Miami heat was generated all weekend as rumors about Fidel Castro's demise whipped around. And on the Blogosphere, there was a giddy salsa dance of self-congratulation; the anti-Commie scoop of the century was being broken not by any of the sober Mainstream Media outlets, but by that queen of snark, self-appointed Hollywood 'nemesis' Perez Hilton. This unhinged Cuban-American had breathlessly blogged on Friday that, according to his exclusive inside sources, Florida police were preparing an afternoon press conference to announce Castro's death at age 81. A round of Cuba Libres and Mojitos for Calle Ocho por favor!! Caramba. As part of his "Celebrity Juice", Perez posted a photo of Fidel with "Dead" scrawled across his forehead and a podcast of a hot Gloria Estefan tune as a backbeat for gusano gloating about the passing of the "oppressive ogre."

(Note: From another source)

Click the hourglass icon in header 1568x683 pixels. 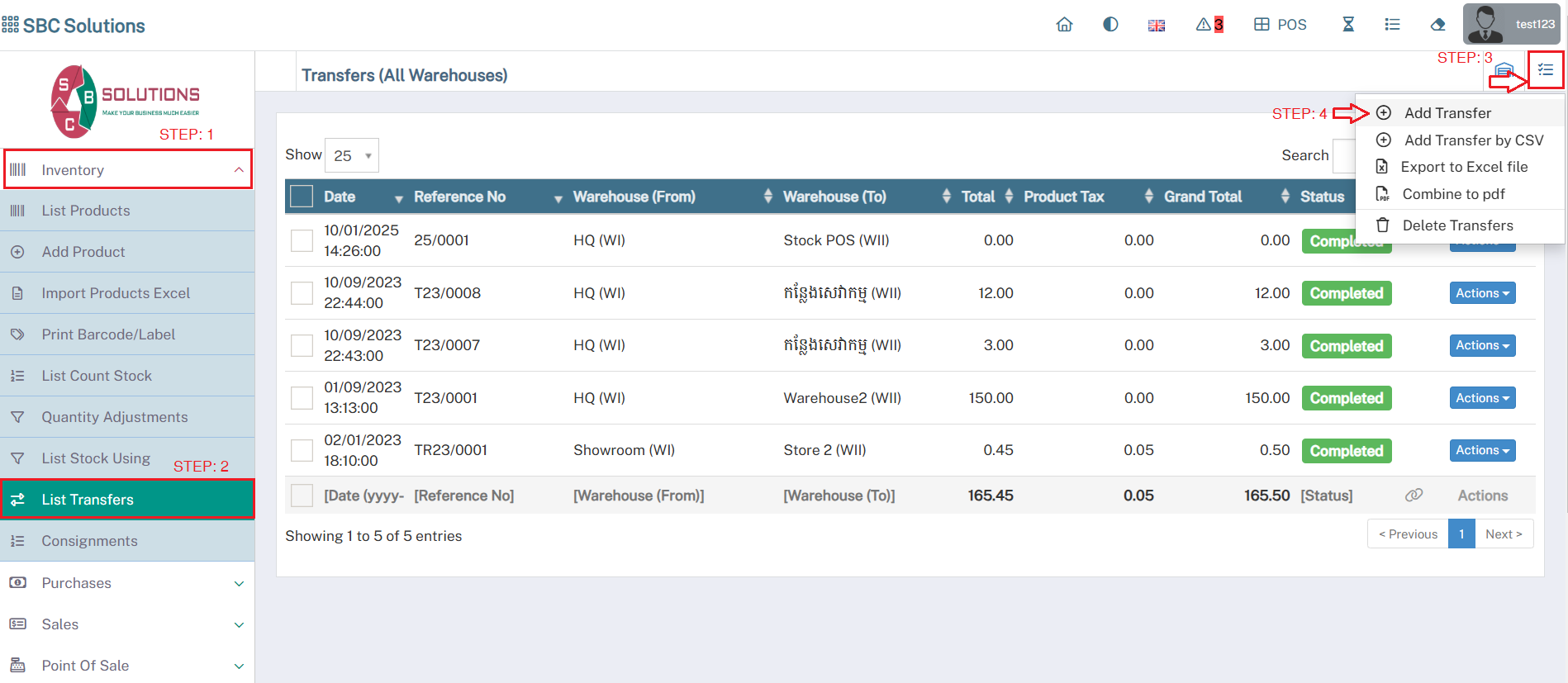1348,25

Problem was, Castro just was not cooperating. No confirmation. Friday passed, so did Saturday and Sunday. So Perez's report of this death was, er, greatly exaggerated. It's no secret that South Florida has been panting to hear news of the ultimate "biological solution" to the Cuba conundrum for decades. And for the past year, ever since brother Raul has been appointed the figurehead in La Havana, there's been a deathwatch out on the "Bearded ONe."
When it happens-- and it will, since Fidel Castro is not a cyborg and must eventually pass away-- journos are likely to hear the news first on radio. (Or, as an SMS text on their Blackberries following reports of a sudden respectful silence of radio and television inside Cuba proper.) Hugo Chavez , Venezuela's head honcho, or the Nobel laureate Colombian author Gabriel Garcia Marquez will be among the first to know.
Trusted Cuba-watchers such as Anita Snow of Associated Press, Dudley Althaus of the Houston Chronicle, Dolly Mascarenhas and Tim Padgett of Time Magazine, or Jon Lee Anderson of the New Yorker will be the ones to break this historic news. Sorry Perez, best stick to the fluff. Babalulu of a premature file. It raises a yellow light about the dubious fact-checking prowess of a rumor blog which is so self-reverential it believes its own hype.
Supposedly, as a kind of rebuttal to the rumor mill, the ailing Castro has just published a signed article. But no photos or video footage of him has surfaced since June. El Barbudo is vain about his appearance, they say.